Problems to work on:
**1.** List every city named in the article on Kevin Walker and the Bo Jackson tackle.
**2.** According to the article on Kevin Walker and the Bo Jackson tackle, in which game did Walker make the tackle?
**3.** Continue the article on Kevin Walker and the "Curse of Bo Jackson" from its final sentence.

Article:
════════════════
CINCINNATI -- A couple of years ago, Kevin Walker was in the middle of a conversation at an airport restaurant in Baltimore when a stranger interrupted him.
The former Cincinnati Bengals linebacker knew what was coming next. It was the same variation of “Hey, aren’t you the guy that tackled Bo Jackson and ended his football career?” that Walker has heard for the past three decades.
The stranger was correct. For most of that span, Walker’s tackle in the 1991 AFC divisional playoff game against the Los Angeles Raiders was considered an unfortunate incident. But in the past six years, it shifted to something more ominous -- a suggestion that the injury cast a hex on Cincinnati.
Since that tackle 31 years ago, the Bengals have failed to win a playoff game. The Bengals have a chance to break the infamous “Curse of Bo Jackson” when they host the Raiders, now based in Las Vegas, in an AFC wild-card game Saturday (4:30 p.m. ET, NBC).
════════════════
Given information:

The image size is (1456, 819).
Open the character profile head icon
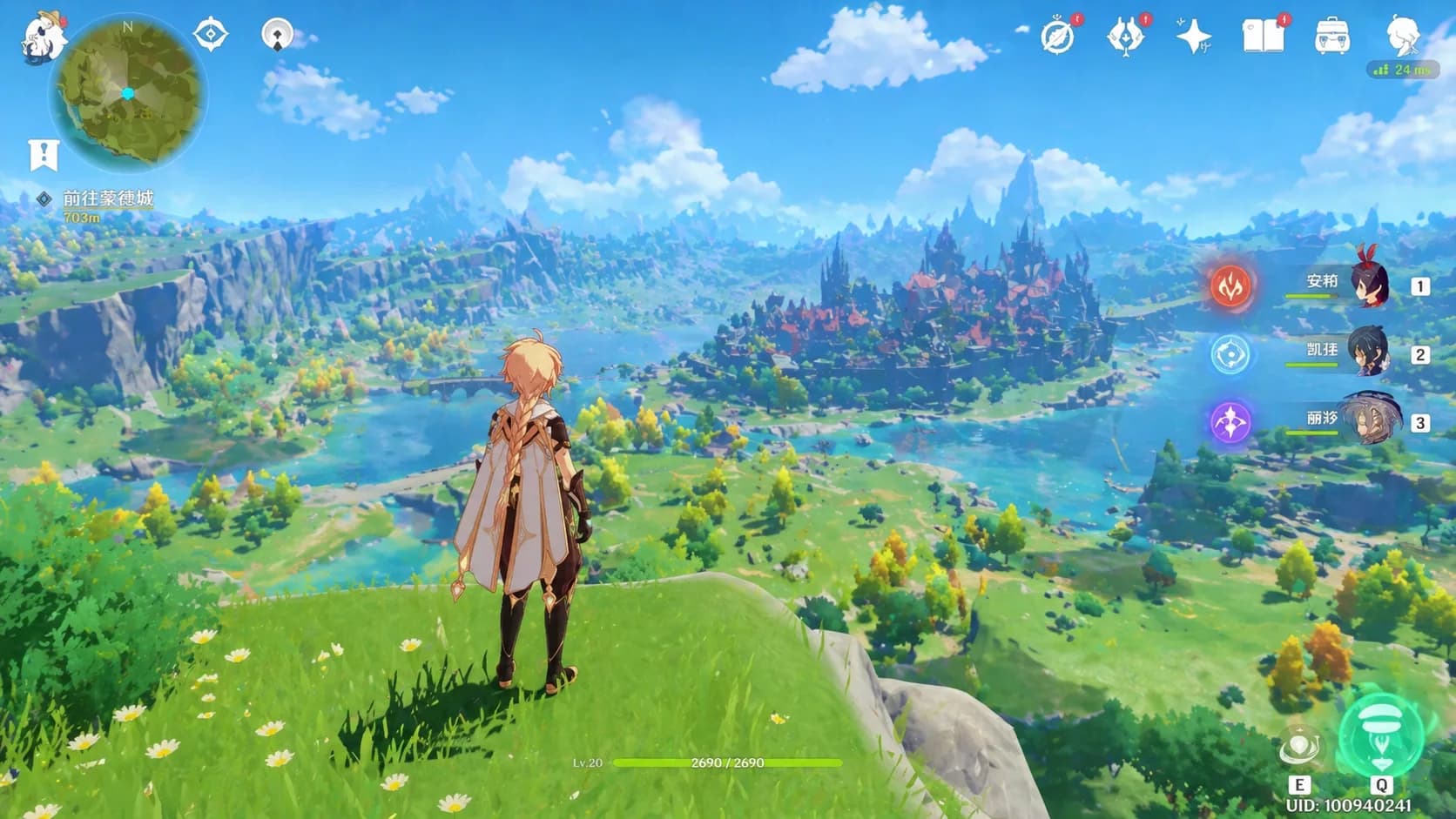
════════════════
Answers:
**1.** Cincinnati, Baltimore, Los Angeles, Las Vegas

**2.** The 1991 AFC divisional playoff game against the Los Angeles Raiders.

**3.**
It might be hard to define the curse exactly. But after seven postseason appearances without a win, it is certainly part of city folklore.
“People are always looking for explanations,” said Cincinnati native Mo Egger, who hosts the afternoon radio show on the only sports station in town. “It’s never enough in sports to say, ‘Well that happened and this city is unlucky,’ or ‘this team is unlucky.’
“In an effort to find something to blame, they have reached back to Kevin Walker tackling Bo Jackson.”
At the time, it all seemed fairly inconsequential. Walker chased Jackson from across the field, dragged him down from behind after a 34-yard carry. When Walker crossed paths with Jackson after the Raiders’ 20-10 victory that day, Walker recalled Jackson saying the hip was sore, but he didn’t feel like it was a major injury. Little did anyone know that one of America’s biggest pop culture icons was done playing football at 28 years old.
For some in Cincinnati, the presence of a curse might be the easiest way to describe a string of calamities.
A few examples:
No playoff appearances for the next 15 seasons
1995 No. 1 overall draft pick running back Ki-Jana Carter tearing an ACL before his rookie season
Quarterback Carson Palmer’s knee injury in the 2005 wild-card loss to the Steelers
The chaotic, penalty-filled ending to the wild-card loss to the Steelers in January 2016.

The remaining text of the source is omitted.